Goal of the exercise:
Reproduce the lines below verbatim, starting with the line containing "Open the #coldbrewnitro hashtag" and ending with the line containing "pyautogui.click(x=492, y=504)", both included, and nothing else.

Records from a dataset:
======

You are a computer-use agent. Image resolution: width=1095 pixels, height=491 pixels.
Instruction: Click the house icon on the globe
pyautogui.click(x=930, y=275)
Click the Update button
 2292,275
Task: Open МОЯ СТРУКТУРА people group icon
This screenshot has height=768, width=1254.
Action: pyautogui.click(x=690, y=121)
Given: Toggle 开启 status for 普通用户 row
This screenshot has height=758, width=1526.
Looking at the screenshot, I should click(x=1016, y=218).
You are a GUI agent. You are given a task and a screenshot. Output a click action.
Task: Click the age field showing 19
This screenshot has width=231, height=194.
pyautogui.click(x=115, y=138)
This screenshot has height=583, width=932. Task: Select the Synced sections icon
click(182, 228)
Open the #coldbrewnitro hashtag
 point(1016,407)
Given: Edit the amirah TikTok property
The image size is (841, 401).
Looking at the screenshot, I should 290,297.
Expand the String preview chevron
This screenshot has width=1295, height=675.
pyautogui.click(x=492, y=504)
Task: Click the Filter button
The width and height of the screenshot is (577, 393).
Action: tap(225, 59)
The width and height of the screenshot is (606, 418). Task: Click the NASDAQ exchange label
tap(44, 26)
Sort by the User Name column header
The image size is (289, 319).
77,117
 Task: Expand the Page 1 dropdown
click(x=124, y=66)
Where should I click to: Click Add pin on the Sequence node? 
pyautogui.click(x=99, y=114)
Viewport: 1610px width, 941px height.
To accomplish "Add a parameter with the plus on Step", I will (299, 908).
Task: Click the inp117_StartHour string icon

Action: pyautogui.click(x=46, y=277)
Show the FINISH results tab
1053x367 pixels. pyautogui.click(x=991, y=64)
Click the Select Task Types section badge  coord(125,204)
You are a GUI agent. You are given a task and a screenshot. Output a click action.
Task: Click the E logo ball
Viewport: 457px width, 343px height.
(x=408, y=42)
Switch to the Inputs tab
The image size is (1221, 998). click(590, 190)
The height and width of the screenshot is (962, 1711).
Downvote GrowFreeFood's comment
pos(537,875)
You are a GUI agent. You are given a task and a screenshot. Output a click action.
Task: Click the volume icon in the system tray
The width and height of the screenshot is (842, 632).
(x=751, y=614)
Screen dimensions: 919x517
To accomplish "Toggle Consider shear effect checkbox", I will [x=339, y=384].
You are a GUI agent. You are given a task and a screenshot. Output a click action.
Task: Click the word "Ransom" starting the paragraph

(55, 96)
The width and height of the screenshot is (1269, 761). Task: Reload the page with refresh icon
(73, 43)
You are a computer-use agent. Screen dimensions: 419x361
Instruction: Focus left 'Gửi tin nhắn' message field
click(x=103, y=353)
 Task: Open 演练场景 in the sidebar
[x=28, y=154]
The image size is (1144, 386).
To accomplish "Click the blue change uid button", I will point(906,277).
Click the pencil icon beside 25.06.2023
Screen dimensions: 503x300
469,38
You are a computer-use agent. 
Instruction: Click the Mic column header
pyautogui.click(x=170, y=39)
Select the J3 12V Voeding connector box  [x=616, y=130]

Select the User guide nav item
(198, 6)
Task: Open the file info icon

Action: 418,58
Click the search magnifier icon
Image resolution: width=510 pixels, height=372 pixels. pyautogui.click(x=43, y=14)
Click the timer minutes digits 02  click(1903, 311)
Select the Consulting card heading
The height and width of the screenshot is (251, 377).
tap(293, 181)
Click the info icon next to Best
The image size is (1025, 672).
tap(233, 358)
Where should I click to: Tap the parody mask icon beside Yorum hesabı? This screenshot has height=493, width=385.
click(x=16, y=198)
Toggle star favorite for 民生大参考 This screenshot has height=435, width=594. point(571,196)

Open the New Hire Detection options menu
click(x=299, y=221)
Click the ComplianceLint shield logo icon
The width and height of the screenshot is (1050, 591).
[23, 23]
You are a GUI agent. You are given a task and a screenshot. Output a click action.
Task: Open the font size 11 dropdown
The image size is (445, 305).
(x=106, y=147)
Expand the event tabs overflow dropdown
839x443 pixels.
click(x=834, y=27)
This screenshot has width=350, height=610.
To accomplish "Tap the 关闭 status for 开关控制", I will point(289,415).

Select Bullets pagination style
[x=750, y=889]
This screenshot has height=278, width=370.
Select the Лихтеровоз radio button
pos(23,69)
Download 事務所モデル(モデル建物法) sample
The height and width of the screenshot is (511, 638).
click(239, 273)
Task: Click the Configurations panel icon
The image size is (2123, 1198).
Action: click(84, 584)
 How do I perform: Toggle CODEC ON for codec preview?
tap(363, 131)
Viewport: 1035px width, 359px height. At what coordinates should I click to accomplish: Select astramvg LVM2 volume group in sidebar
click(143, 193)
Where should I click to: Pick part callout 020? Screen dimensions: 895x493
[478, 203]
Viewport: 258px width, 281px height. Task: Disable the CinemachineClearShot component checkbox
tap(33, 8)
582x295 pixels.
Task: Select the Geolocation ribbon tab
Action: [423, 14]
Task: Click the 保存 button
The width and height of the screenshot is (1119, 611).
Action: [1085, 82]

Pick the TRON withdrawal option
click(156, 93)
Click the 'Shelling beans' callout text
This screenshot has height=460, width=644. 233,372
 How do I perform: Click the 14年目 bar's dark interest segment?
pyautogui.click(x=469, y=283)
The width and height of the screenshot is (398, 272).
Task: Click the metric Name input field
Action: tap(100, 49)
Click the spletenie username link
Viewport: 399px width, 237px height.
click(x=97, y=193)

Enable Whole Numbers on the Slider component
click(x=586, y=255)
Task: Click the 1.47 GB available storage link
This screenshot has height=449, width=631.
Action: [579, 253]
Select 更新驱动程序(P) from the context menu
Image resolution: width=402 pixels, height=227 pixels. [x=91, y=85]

======

Full answer:
Open the #coldbrewnitro hashtag
 point(1016,407)
Given: Edit the amirah TikTok property
The image size is (841, 401).
Looking at the screenshot, I should 290,297.
Expand the String preview chevron
This screenshot has width=1295, height=675.
pyautogui.click(x=492, y=504)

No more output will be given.